Even should you close tabs of particularly memory hungry web pages (ebay is a very bad offender right here) not all the code in memory will likely be launched as it should be. Keep in thoughts here that this is a problem of the application and never Linux although. This means you wont get that memory again by fiddling with the os, like dropping the cache anyway. The intervention required would be to do one thing about Firefox. The only approach I do know of to get the memory back is to terminate the offending process i.e. Firefox. A notable exception to this are databases that may appear to hog memory if they aren't correctly configured (opposed to poor memory management inside the application) however even then youll need to look at your database first (while holding in mind that Database Administrator is a job description for a purpose. Whatever you do, purging the cache wont assist).
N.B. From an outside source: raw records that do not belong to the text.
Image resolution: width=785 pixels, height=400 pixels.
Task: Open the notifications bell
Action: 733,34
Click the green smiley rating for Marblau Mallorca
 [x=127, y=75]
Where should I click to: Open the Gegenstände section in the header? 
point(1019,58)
So sure, what I'm saying is that the preposition within the second sentence of this article is false. When you have a process that's consuming up your memory then purging the cache wont even touch it, while the process is operating. Terminating the method will launch the memory. Sometimes you may even observe how the kernel decides to discard most of the memory claimed by such a terminated course of itself, i.e. it doesnt even keep it within the cache. If the process claimed sufficient memory, it could have displaced plenty of essential code from the memory into the swap area inflicting the pc to run slower for a short while longer until that memory code is retrieved. In the event you dont like tea you could just wish to proceed what you've got been doing without reconnecting your swap as it in all probability wont take long for Memory Wave the memory to migrate back anyway. NOT reconnecting swap will have the advantage that solely the code that is definitely wanted will likely be placed back into memory (my most popular choice).
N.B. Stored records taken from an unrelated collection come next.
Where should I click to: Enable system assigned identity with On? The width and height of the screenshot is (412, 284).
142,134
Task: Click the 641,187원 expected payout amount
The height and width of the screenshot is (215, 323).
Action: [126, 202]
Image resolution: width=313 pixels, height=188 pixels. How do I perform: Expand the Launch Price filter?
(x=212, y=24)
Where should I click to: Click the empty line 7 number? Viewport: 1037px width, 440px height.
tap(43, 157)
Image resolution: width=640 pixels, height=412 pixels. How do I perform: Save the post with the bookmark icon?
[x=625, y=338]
So: reconnecting swap will devour more system resources overall than letting the kernel deal with it. Don't reconnect swap on a stay manufacturing system unless you actually assume you know what you're doing. However then I shouldnt must say this as you'd find out about this anyway whereas doing all your research / testing as you must when doing this kind of stuff on a stay production system. Here is another thought. Possibly the cache-drop fallacy comes from the best way memory utilization is traditionally accounted for on Linux methods. Par instance should you open top in a terminal and look on the row where it says Mem, there are entries free and used memory. Now the stats for used memory at all times consists of the Memory Wave used for caching and buffering. The free memory is the memory that's not used in any respect. So if you want to know the memory used for os and functions subtract buffer and cache values from the used memory and youll get the footprint of all of the residual memory used for functions.
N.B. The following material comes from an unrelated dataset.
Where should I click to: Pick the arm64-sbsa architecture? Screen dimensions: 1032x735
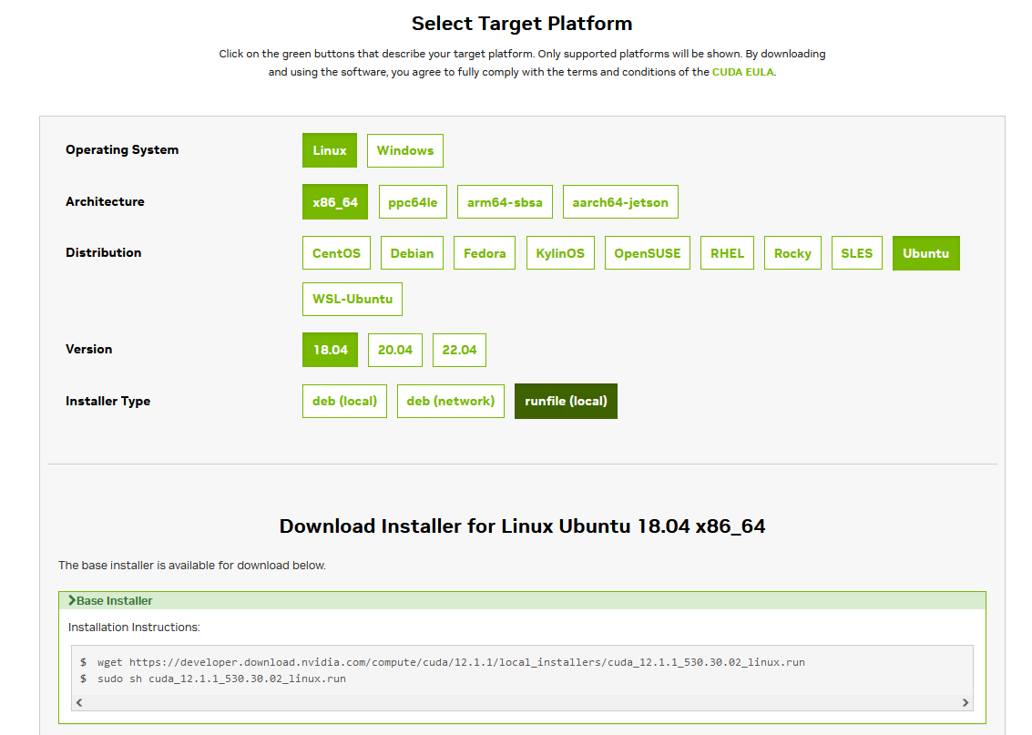[x=505, y=202]
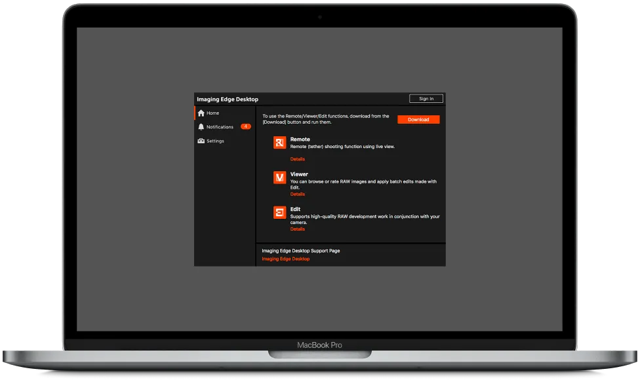Select the Settings label in the sidebar
This screenshot has height=382, width=640.
point(215,141)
If you dont know that and solely checked out the quantity of free memory you may have thought you had been truly operating out of bodily memory, however as long as there is plenty of memory utilized by the cache this isn't true. In case you drop the cache as described above, high will report all that memory as free memory but this is absolutely not what you thought you wanted - except you are testing or benchmarking (see Ole Tanges publish right here for an example). Now the policy of the Linux kernel is to make use of as much of the memory as it can for one thing useful. First priority clearly goes to os / utility code. Its written above within the article however Ill say it here again: the information in the cache are copies of files saved on your major drive. Its saved there just in case its needed once more, so its there so much quicker than having to read it from the drive again.